How Not to Undertake the Search for the Historical Jesus — an Example (Part 8)

There is a right and fair way to look for the historical truth about Jesus: I have attempted to outline that process in the first seven articles in this series. But there also many wrong ways to go about it, and sadly, the field of New Testament historical scholarship is littered with examples.

In his book Jesus: The Life, Teachings and Relevance of a Religious Revolutionary (2006), Marcus Borg summed up a lifetime of research on the subject. The tragedy is that the whole enterprise seems to have been conducted on the basis of relatively indefensible presuppositions.

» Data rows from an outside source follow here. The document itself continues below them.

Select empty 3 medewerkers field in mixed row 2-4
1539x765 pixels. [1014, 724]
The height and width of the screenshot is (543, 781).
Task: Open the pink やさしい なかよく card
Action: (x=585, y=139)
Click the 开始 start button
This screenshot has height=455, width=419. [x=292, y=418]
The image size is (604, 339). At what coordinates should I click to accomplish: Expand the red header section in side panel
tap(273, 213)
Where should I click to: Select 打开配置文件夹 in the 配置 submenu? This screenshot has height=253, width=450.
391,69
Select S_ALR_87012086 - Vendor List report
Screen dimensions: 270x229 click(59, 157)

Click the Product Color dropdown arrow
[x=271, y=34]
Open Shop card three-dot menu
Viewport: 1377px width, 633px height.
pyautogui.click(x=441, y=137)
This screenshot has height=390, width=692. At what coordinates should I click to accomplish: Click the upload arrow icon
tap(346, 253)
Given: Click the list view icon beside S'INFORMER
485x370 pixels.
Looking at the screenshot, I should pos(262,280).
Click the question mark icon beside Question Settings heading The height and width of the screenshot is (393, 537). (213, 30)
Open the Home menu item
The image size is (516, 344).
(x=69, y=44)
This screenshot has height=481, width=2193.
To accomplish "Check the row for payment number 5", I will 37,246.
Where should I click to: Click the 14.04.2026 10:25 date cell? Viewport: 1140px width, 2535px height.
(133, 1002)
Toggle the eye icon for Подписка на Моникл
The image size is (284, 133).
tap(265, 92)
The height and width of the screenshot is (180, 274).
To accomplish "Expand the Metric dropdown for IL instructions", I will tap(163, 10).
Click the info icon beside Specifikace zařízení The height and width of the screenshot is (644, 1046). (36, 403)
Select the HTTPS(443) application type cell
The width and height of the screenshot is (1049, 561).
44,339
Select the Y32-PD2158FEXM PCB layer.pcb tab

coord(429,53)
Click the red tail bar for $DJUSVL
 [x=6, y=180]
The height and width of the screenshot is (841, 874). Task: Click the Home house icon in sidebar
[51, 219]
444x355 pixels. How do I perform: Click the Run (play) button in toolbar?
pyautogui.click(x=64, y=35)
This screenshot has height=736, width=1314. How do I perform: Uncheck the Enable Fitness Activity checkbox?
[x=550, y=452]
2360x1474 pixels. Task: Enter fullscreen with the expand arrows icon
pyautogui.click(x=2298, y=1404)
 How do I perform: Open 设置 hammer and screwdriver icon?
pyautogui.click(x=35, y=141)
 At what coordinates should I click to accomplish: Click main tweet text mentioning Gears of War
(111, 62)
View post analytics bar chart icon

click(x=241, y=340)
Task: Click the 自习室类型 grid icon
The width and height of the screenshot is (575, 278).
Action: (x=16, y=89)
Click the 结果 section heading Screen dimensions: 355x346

It is no wonder, then, that at the end of the day Borg’s version of Jesus is that he was merely (as the back cover of the book states) “an ancient healer, sage, and prophet,” but certainly not the divine Son of God who had come to dwell among us under all the conditions and limitations of a human life, to save the world from the guilt and power of sin. Where you start in historical research — and the spectacles you put on at the start — often dictates or distorts where you will end up.

Borg’s work manifests a couple of dubious underlying presuppositions.

1) An Underlying Demand for a Jesus who is Unconventional and “Relevant”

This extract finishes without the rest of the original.